If these interventions aren’t working, another alternative is to prone the patient, meaning you flip them onto their bellies. A lot of the time we would prone them for 12 hours and then have them supine for 12 hours. According to a study found in the Canadian Respiratory Journal, “During prone positioning, ventilation is improved due to changes in pleural pressure (PPL) and the amount of lung atelectasis present. PPL is the sum of all forces acting to compress the alveolus and includes the weight of tissue above the alveolus and the transmitted pressure across the diaphragm from the abdomen. Simplistically, an alveolus will remain open when the intra-alveolar pressure exceeds PPL. When a patient with ARDS is placed prone, the dorsal lung is no longer subject to high PPL and dorsal lung atelectasis decreases.” It is easier for the lung to open up and, therefore, easier to oxygenate the patient.

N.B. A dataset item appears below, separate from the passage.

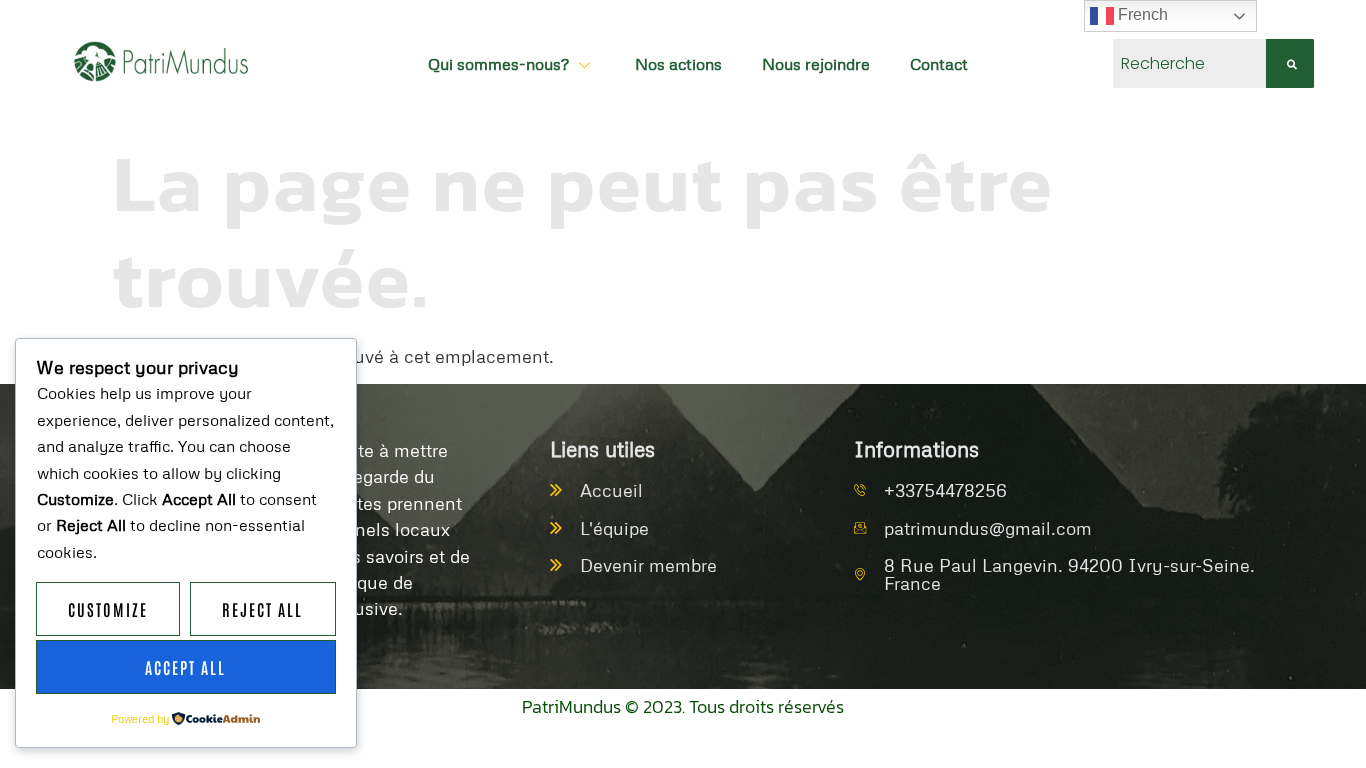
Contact (939, 64)
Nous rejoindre (816, 64)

I have taken care of prone patients and it definitely works! A couple things to note with caring for these patients, it can be very dangerous when you actually switch the patient from supine to prone. Be careful of their endotracheal tube and central lines!!! Also, when a patient is prone, be sure to still reposition them if they can tolerate it hemodynamically. We called it “swimming” the patient. We rotated the one arm from being up near the patient’s face down to being at their side. We also tucked a pillow under one of their hips and rotated their head from right to left. I always did this with the help of a fellow nurse or respiratory therapist so they could manage the airway while I turned their face.

So  What Happens to These Patients?

If a patient survives ARDS, there is a high chance they will have developed pulmonary fibrosis.  One patient I cared for, who despite having overcome the acute phase of ARDS, could not maintain their oxygenation because they developed severe fibrosis. It often requires lifelong medications and oxygen therapy to manage fibrosis.